#### TASK PROMPT:
Transcribe word for word the lines below from the line with "Outlook [button] (760, 301)" through the line with "Subscribe to Catalonia", ends included.

(Beginning of RECORD SET)

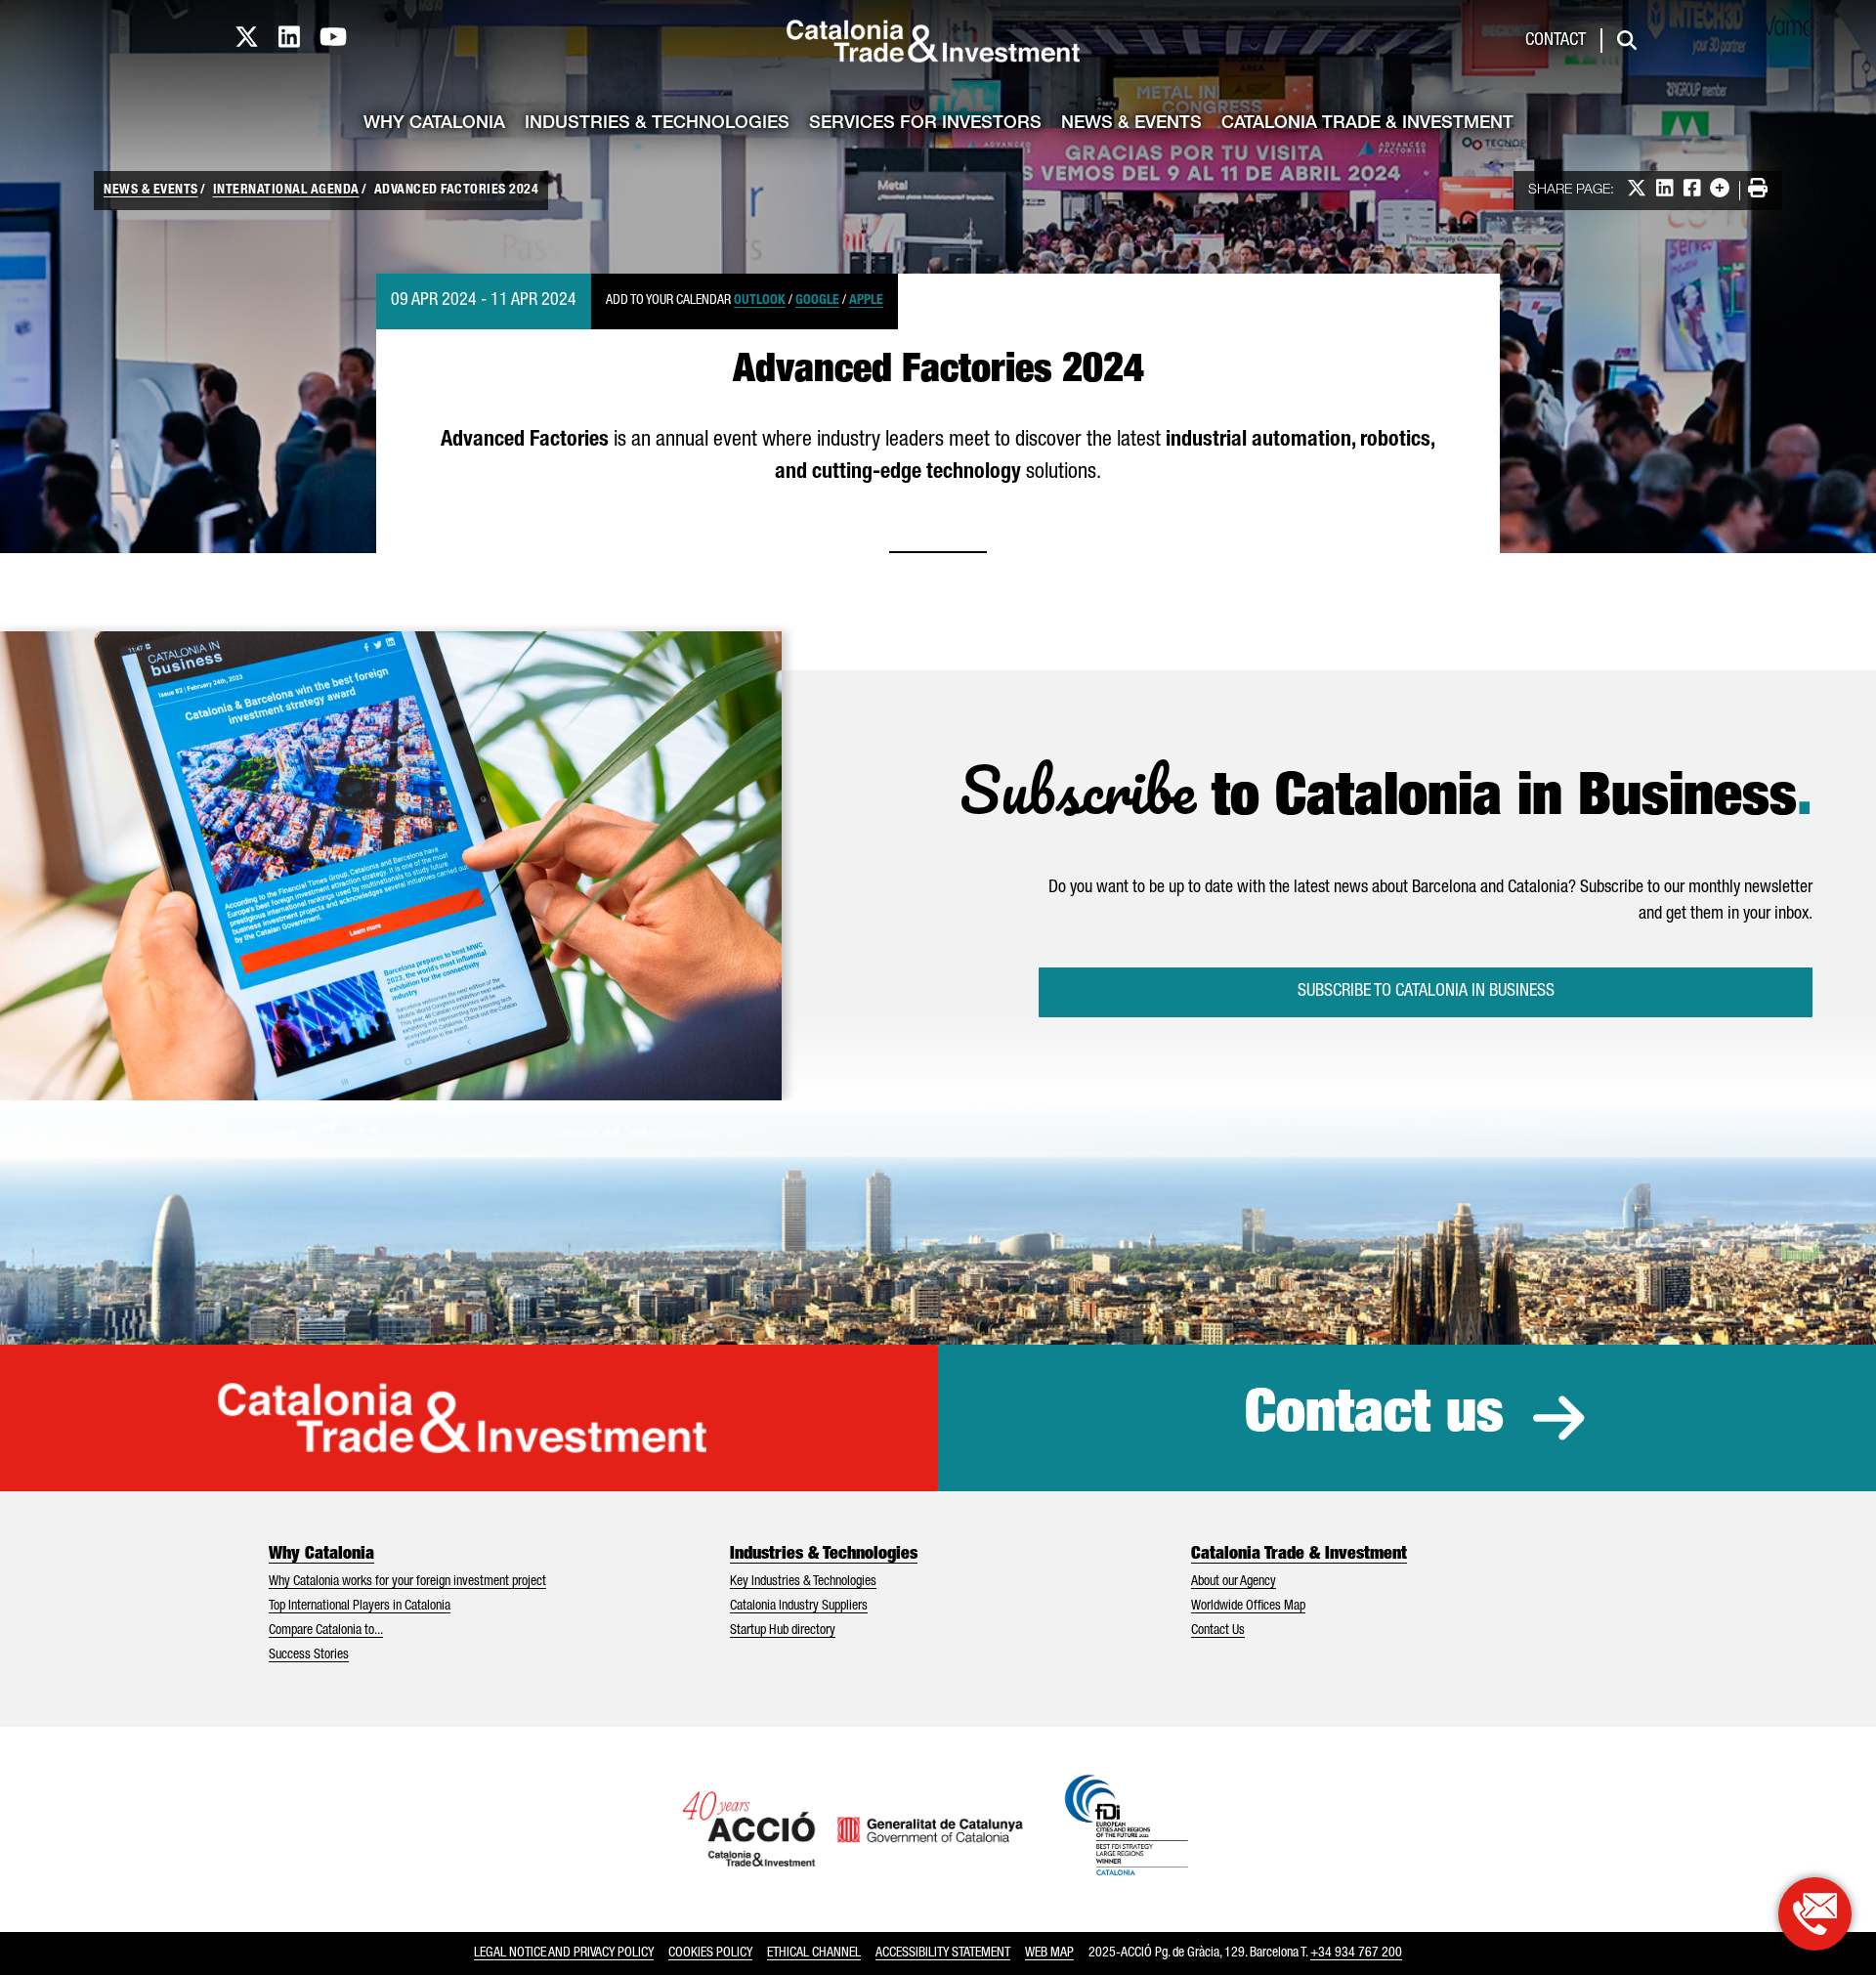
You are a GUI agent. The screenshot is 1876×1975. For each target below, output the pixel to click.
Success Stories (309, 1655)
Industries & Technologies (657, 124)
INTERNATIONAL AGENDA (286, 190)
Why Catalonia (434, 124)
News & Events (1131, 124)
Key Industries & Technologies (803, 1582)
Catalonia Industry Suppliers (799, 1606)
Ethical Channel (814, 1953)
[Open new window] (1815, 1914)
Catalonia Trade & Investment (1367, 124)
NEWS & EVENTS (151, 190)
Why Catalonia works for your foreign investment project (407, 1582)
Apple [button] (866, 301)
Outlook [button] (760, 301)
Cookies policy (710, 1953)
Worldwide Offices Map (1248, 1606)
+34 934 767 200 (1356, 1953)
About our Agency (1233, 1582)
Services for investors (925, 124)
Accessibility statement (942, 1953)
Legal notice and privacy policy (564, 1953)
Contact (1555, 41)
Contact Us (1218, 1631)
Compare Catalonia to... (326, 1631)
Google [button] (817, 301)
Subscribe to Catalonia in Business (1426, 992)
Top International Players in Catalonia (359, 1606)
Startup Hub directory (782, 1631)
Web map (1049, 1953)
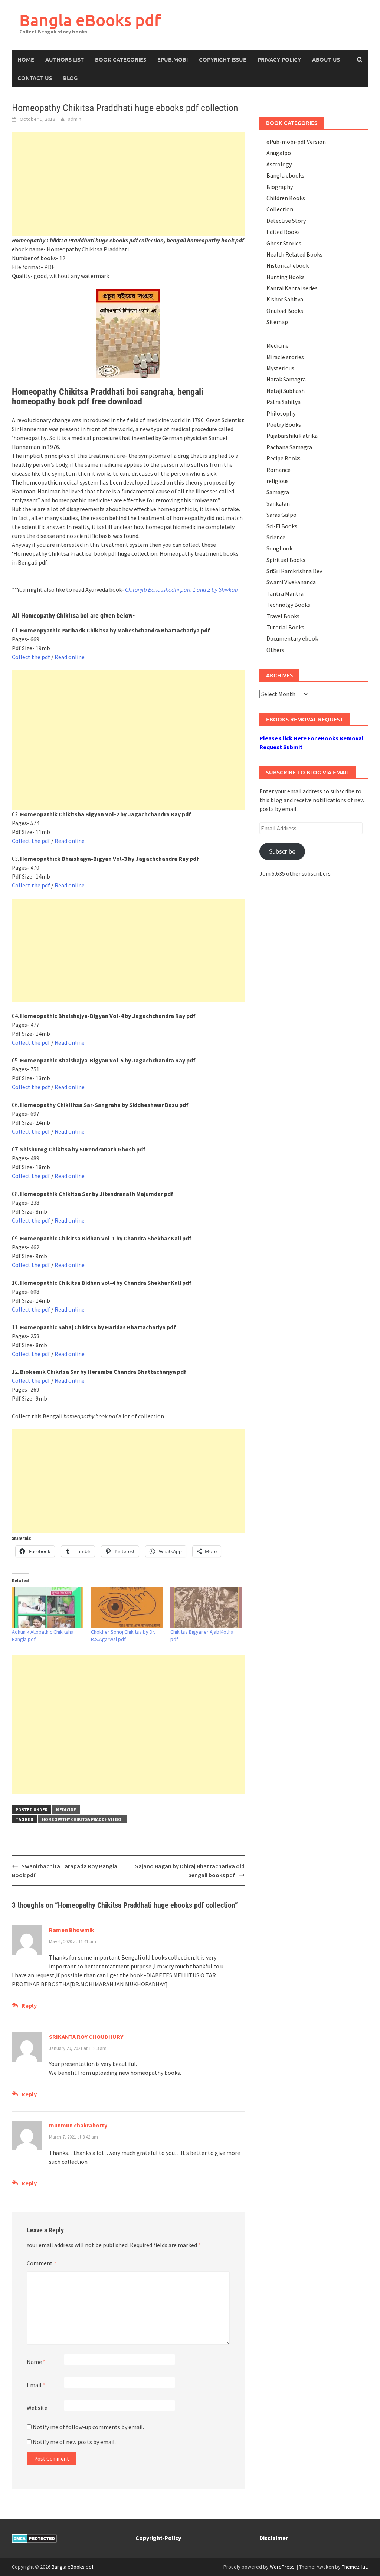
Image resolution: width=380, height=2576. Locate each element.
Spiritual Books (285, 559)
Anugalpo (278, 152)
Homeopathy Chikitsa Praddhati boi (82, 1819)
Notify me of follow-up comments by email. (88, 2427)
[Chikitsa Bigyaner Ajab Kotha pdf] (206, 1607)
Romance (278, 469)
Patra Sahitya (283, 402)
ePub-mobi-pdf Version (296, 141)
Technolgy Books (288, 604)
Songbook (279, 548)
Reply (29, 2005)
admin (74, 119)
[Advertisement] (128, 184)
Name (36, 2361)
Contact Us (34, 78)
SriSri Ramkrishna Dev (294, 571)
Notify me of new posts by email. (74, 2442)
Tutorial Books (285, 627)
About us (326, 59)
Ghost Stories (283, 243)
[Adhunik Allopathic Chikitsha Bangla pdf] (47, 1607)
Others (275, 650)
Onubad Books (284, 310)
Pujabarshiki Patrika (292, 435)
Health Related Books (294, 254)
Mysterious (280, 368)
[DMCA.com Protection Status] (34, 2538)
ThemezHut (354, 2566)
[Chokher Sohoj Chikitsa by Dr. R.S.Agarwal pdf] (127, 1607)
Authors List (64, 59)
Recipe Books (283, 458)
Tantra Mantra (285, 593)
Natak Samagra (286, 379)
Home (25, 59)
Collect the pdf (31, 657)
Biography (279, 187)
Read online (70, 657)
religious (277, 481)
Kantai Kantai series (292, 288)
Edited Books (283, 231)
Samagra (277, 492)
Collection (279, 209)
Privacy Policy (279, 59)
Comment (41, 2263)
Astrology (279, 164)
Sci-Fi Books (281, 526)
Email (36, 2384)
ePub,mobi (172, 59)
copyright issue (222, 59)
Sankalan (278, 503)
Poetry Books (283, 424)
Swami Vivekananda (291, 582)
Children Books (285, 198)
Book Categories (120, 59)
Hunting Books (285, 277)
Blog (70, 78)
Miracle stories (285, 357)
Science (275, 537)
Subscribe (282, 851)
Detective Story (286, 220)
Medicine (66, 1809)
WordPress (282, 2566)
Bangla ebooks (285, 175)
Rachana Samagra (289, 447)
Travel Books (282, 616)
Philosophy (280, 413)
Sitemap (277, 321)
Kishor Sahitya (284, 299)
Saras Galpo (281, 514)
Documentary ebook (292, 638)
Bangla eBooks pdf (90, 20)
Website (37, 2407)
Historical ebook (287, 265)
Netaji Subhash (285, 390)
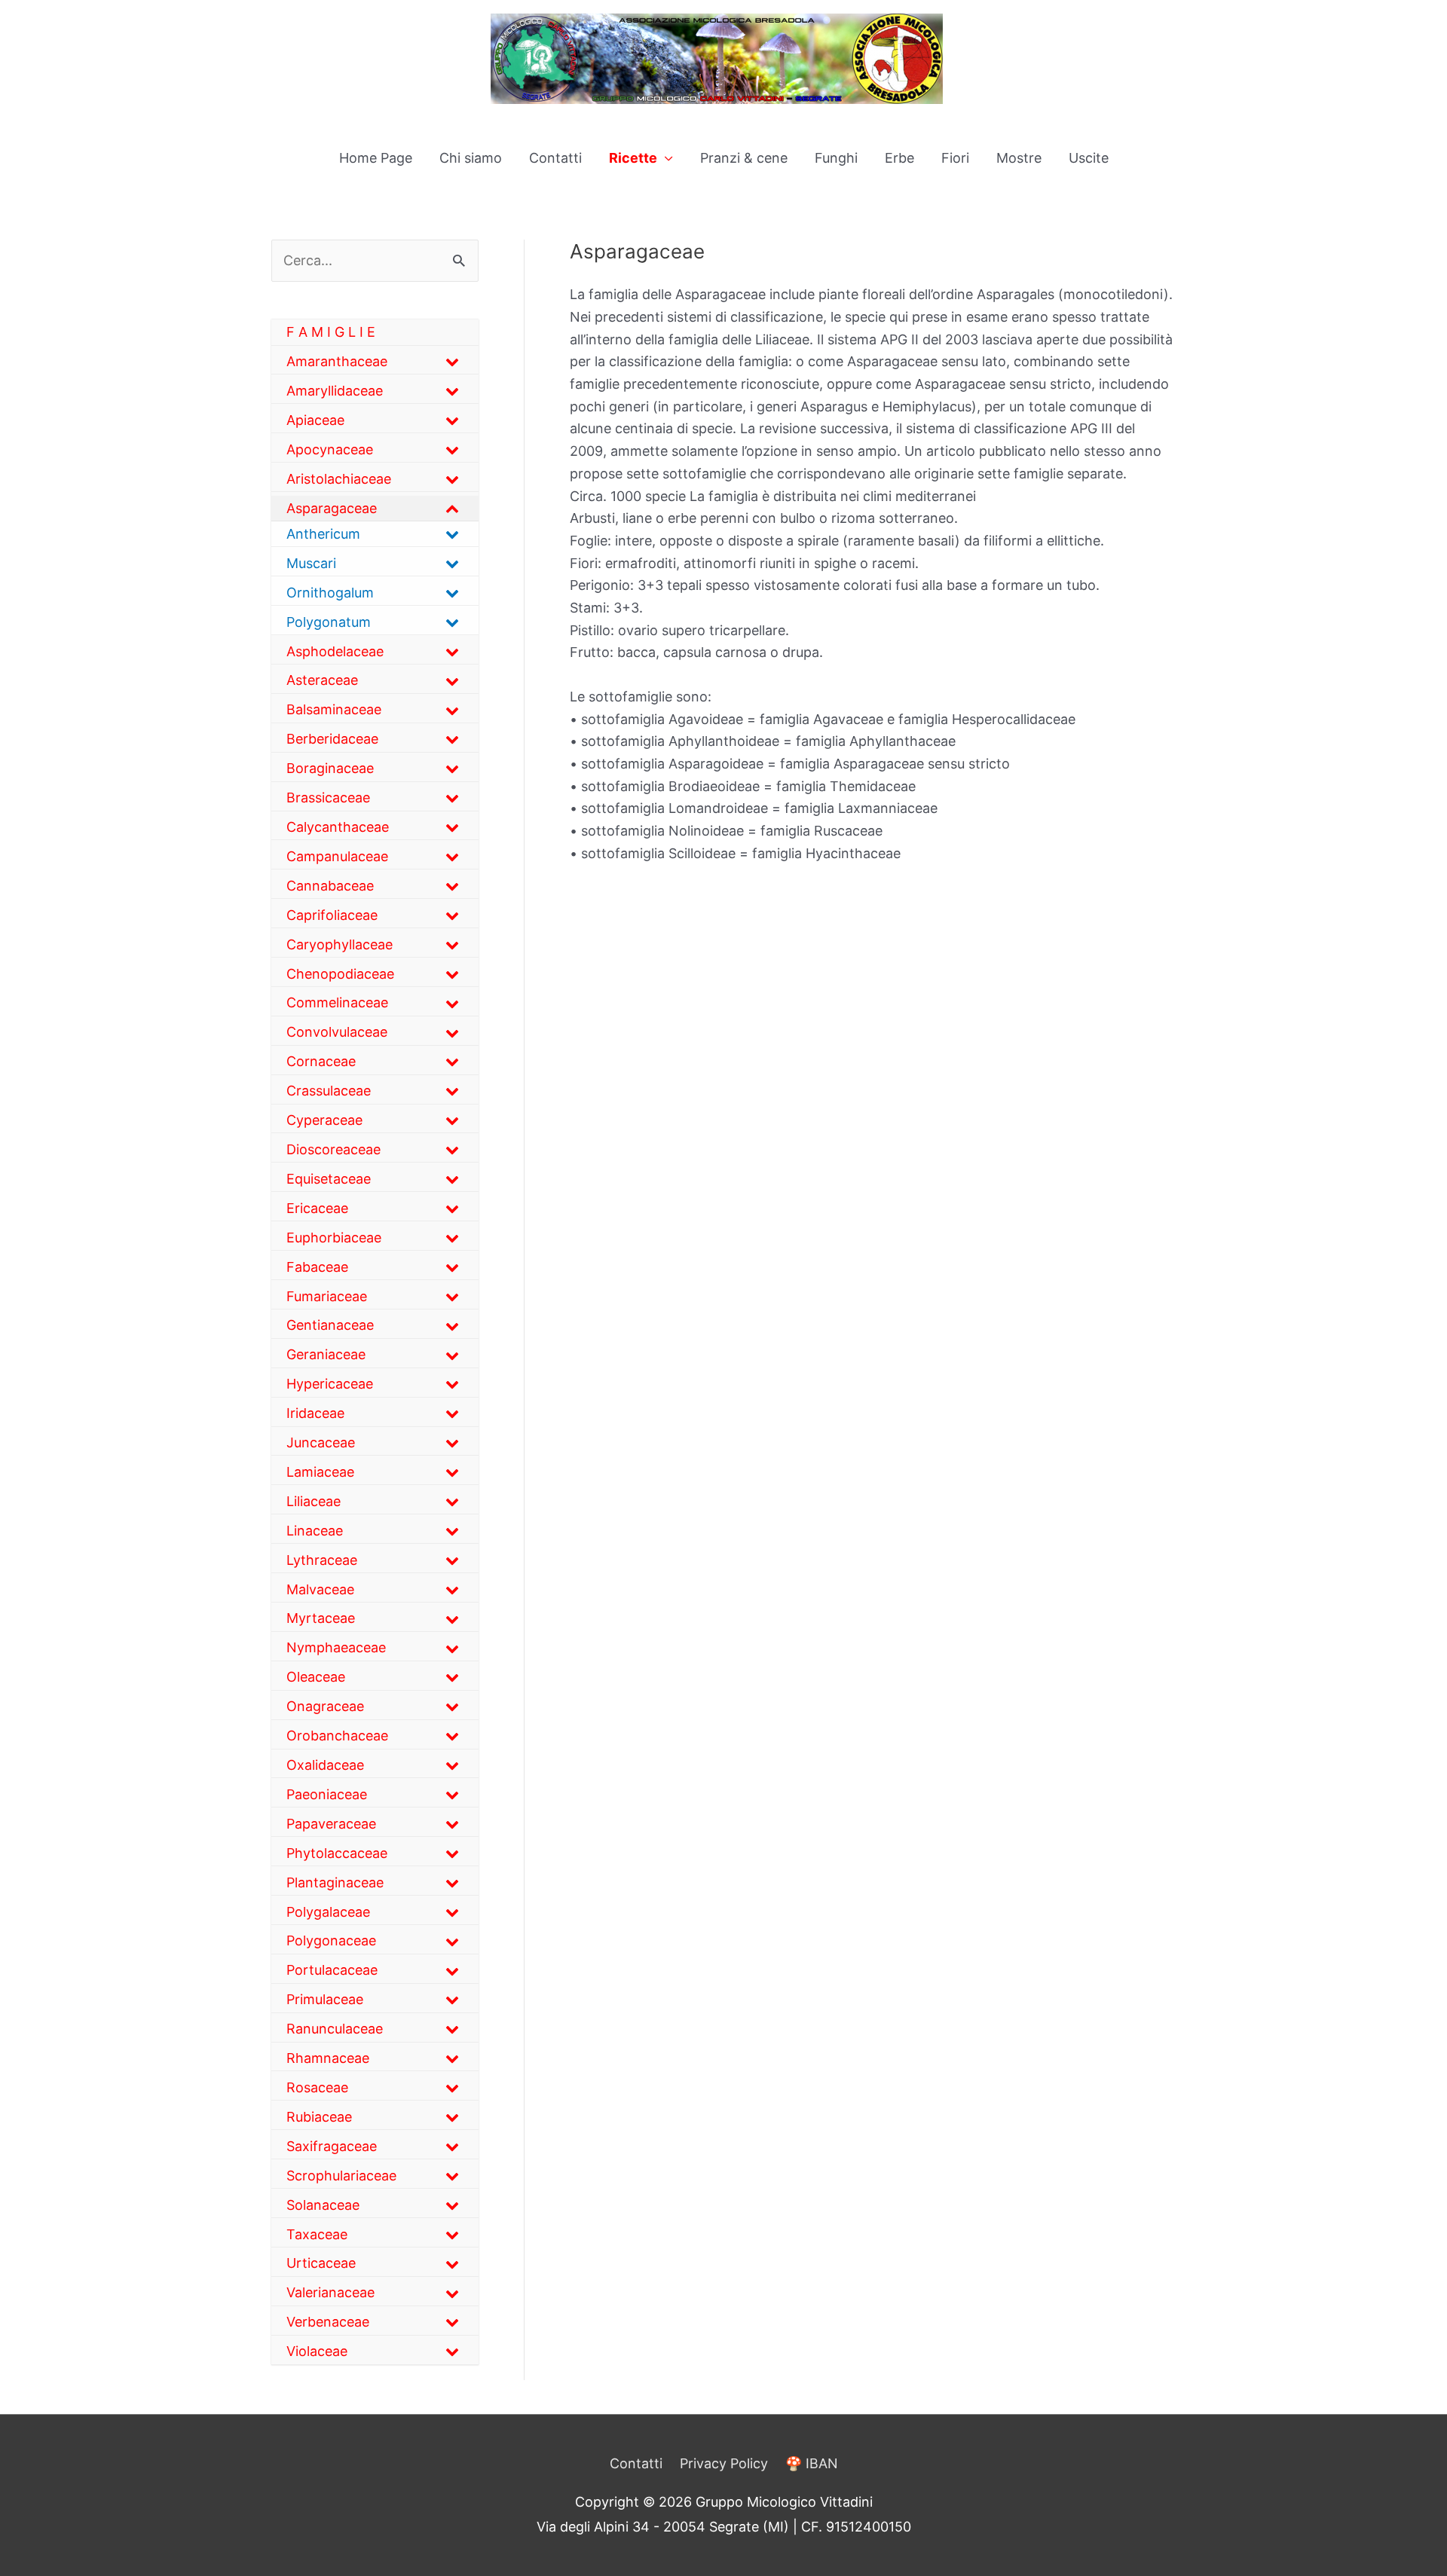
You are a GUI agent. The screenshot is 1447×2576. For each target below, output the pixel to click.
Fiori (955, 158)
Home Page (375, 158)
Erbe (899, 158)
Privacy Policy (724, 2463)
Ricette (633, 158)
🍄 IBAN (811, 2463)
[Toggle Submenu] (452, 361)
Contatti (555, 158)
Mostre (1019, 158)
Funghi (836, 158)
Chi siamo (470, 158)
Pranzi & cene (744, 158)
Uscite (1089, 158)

(End of RECORD SET)

#### TASK RESULT:
Outlook [button] (760, 301)
Cookies policy (710, 1953)
Worldwide Offices Map (1248, 1606)
+34 934 767 200 (1356, 1953)
About our Agency (1233, 1582)
Services for investors (925, 124)
Accessibility statement (942, 1953)
Legal notice and privacy policy (564, 1953)
Contact (1555, 41)
Contact Us (1218, 1631)
Compare Catalonia to... (326, 1631)
Google [button] (817, 301)
Subscribe to Catalonia in Business (1426, 992)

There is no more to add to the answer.